2. La Messe et les Offices doivent être annoncés par le son des cloches. Cette annonce doit se faire quelque temps avant l’Office ; et le temps qui s’écoule entre le son des cloches et le commencement de la cérémonie doit toujours être le même, autant que possible. Les jours de fête, on annonce les Offices par un son plus solennel et avec un plus grand nombre de cloches.
3. On peut aussi sonner les cloches au commencement de l’Avent, du Carême, de tout autre temps solennel, comme celui d’un jubilé, d’une retraite ou d’une mission ; de même, en cas de calamités publiques (tocsin).
4. On sonne les cloches pendant certaines parties des Offices, comme pendant le Gloria le Jeudi Saint et le Samedi Saint, à l’élévation de la Messe chantée, et pendant la bénédiction du Saint-Sacrement. On le fait aussi, en certaines églises, au Gloria de la Messe de la nuit de Noël.
5. Il n’est pas d’usage de sonner pour les enfants morts avant l’âge de raison ; si on le fait, ce doit être par un son festival, et non par un glas funèbre.
6. En règle générale, les cloches bénites ne doivent point être employées à des usages profanes.

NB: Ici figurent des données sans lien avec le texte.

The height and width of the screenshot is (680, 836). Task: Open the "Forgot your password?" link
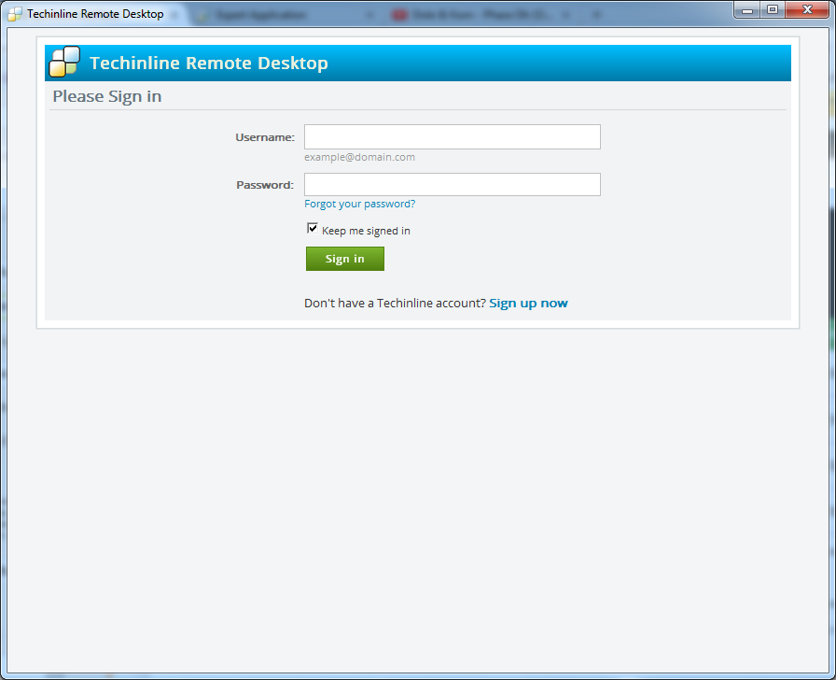point(359,203)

7. le nouveau curé fait tinter la cloche lors de la cérémonie de son installation à la paroisse.
Pour les curieux…
La plus grosse cloche de France résonne aujourd’hui du haut de la basilique du Sacré- Coeur de Montmartre, à Paris. Son nom de baptême (terme jadis employé pour désigner la bénédiction des cloches) est La Savoyarde. Haute de trois mètres, elle pèse plus de vingt six tonnes. La Savoyarde est suivie de loin par Emmanuel, le bourdon de Notre-Dame de Paris. Offert par Louis XIV et son épouse Marie-Thérèse, il pèse plus de treize tonnes. La cloche Tsar Kolokol du Kremlin de Moscou pèse, quant à elle, près de deux cents tonnes !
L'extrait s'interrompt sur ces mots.